In Honeysett, the defence counsel argued that Professor Henneberg’s evidence was not actually based on his background in anatomy. After looking at the CCTV footage and the police custody images and videos, Professor Henneberg had come up with a list of physical characteristics of the individuals he saw, including that they were both right-handed, they both had oval-shaped heads when viewed from above, they were both of medium height, they both had short hair, they were both “ectomorphic,” i.e., thin, and so on. It was common ground between the parties that none of this evidence was based on “anthropometric measurement or statistical analysis,” or any other kind of objective criteria.
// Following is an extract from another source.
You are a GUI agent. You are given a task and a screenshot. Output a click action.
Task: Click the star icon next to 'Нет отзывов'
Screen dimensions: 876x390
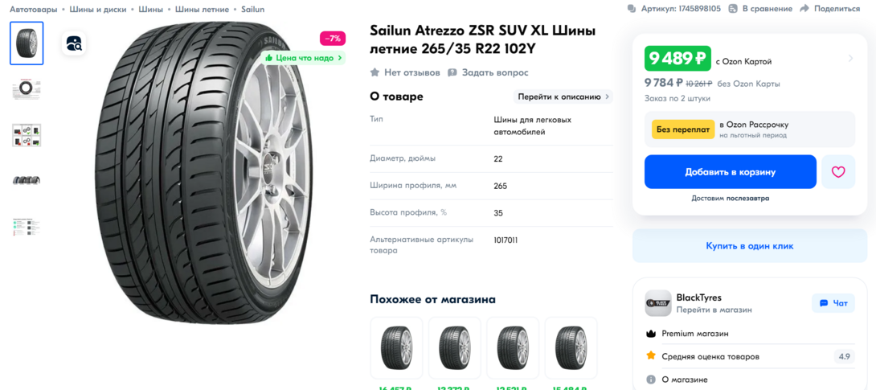point(375,72)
It was just what Professor Henneberg had noticed while viewing the images and footage. This, the defence argued, was not enough to meet the criteria in s 79.
The High Court agreed with the defence counsel, holding that none of the characteristics on Professor Henneberg’s list were based on his “undoubted knowledge of anatomy,” but were instead based only on his “subjective impression of what he saw when he looked at the images.” This was not enough for his testimony to be admitted as expert evidence.
In other words, the High Court found that you don’t need to do a doctoral degree in anatomy to come to the opinion that a person has an oval-shaped head in a certain photo, or that a person is right-handed after you see them sign their name on a document with their right hand. A jury was perfectly capable of coming to these opinions itself, without any need for expert evidence. Professor Henneberg’s evidence was not “wholly or substantially based on” his knowledge of anatomy, and, because of that, should never have been allowed in court. Honeysett’s conviction was quashed, and a new trial was ordered.
This decision reinforces the importance of maintaining the integrity and accuracy of decision-making in all court cases, and particularly in criminal trials. It is a golden thread running through our legal system that an accused ought to be treated with absolute fairness, and given the benefit of any reasonable doubt. Insisting that criminal convictions be based on facts, not opinions, is an important part of this guarantee.